#### [Excerpt to read]

-------

TRA members have reported strong demand for trussed rafters and other timber engineered products through into December. This is obviously good news – but it does put pressure on an already-stretched supply chain for structural timber.
As emphasised at the TRA’s meetings earlier this year, it is essential that members strengthen their planned purchasing strategies through dialogue with their timber suppliers as this challenging situation will continue through Q1 and Q2 2021.
You can read the full TTF market statement on timber supply below.
TTF MARKET STATEMENT, 10 December 2020
The Timber Trade Federation is advising all timber users and buyers to strengthen their purchasing strategies in dialogue with their suppliers, as a lack of stock on the ground and tight supply conditions are set to continue well into 2021.
The very challenging situation for the timber supply chain in 2020, affected by pandemic-related issues and massive changes in market dynamics, and exacerbated by high levels of global demand for timber and wood products, is setting the scene for continuing tight timber supply conditions certainly into Q2, 2021, if not longer, warns the Timber Trade Federation.
Early in the pandemic many European sawmills were temporarily shut. Lockdowns across the UK and Europe then produced a massive surge in demand for timber for DIY and garden projects, which began to impact supplies through to Britain’s construction sector. Additional high demand for structural timbers, particularly CLS and carcassing, from across Europe and especially from the USA, has also affected the amount of material available in traditionally well-stocked markets such as the British builders’ merchant sector.
With demand continuing at a high level into 2021, there has been no ‘quiet season’ in Britain’s building trade, and thus little opportunity for sawmillers and importers to replenish stocks on the ground here in the UK to their previously-plentiful levels. COVID-19 is still producing spikes in cases, such as that recently seen in the UK’s largest timber-supplying partner, Sweden, where an increase in cases has resulted in a tightening of operating conditions and delays where vessel crews are required to self-isolate. Import logistics, especially with the end of the Brexit transition period and the new arrangements with the Republic of Ireland and Northern Ireland, may add further pressures on supplies, as the timber sector will need to compete with many other industries in obtaining road haulage capacity within the UK.

-------

(Stored items)
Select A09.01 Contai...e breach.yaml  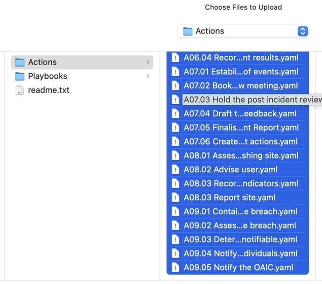(238, 211)
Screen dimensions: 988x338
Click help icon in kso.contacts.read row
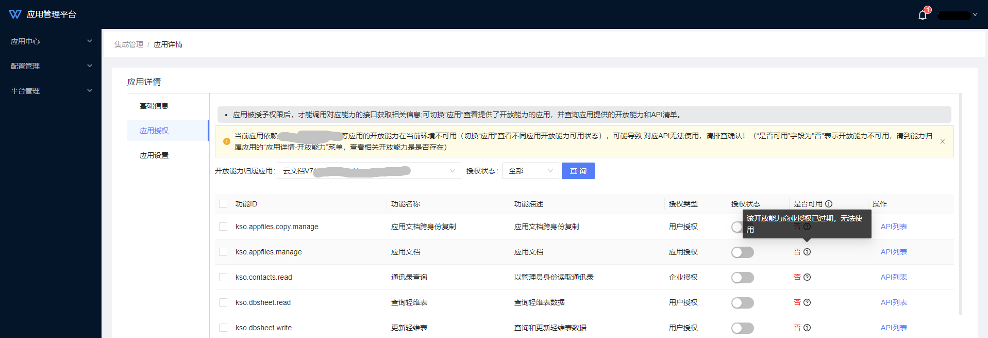pos(807,277)
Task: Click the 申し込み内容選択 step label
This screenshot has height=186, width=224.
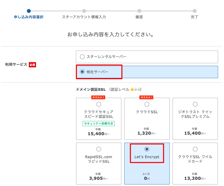Action: [x=29, y=17]
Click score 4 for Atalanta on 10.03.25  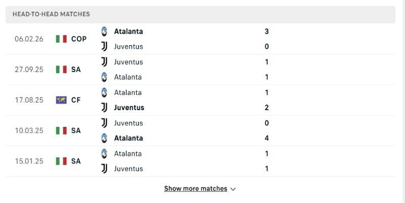(267, 138)
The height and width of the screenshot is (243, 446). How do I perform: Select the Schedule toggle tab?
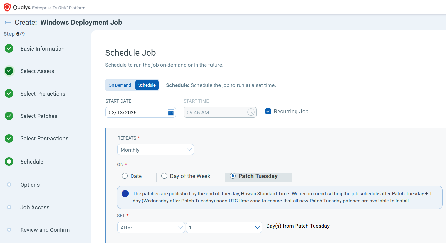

-------

#### [Work instructions]
a) Name every country other than the UK and Britain that the timber supply text mentions.
b) Continue the timber supply statement after its last sentence.

#### [Your written answers]
a)
- USA
- Sweden
- Republic of Ireland

b)
To ensure available material is distributed equitably, many Timber Trade Federation members are continuing to operate on customer allocations. Volumes are likely to be available but on much longer lead times than previously. Merchants, manufacturers and building contractors are advised to contact their supplier to discuss future needs, and similarly to become more aware of the factors influencing suppliers’ capacity to meet demand. Companies without a longer-term purchasing strategy will struggle to replenish stocks through just-in-time buying in Q1 and Q2, 2021.
David Hopkins, Chief Executive of the Timber Trade Federation, said: “Pre-COVID, timber buyers were used to their being plentiful landed stocks available to meet immediate demand. Suppliers were also used to having time over traditionally quite periods in the trade to re-build stocks for the following season. This situation has now been turned on its head. It is understandable that many customers should be surprised by, and angry about, the new reality we are facing together. The reported price inflation has also made it difficult for some manufacturers to accurately price projects for customers.
“We would like to reassure the wider sector that volume supplies are available, though on much longer lead times than we have all been used to. This situation will be with us well into 2021 so we advise contacting your suppliers to discuss meeting your needs for the year ahead. The challenge going forward will be to achieve the balanced product mix needed by the market, a factor which may be further complicated by the haulage demands and new customs and plant health procedures engendered by Brexit.”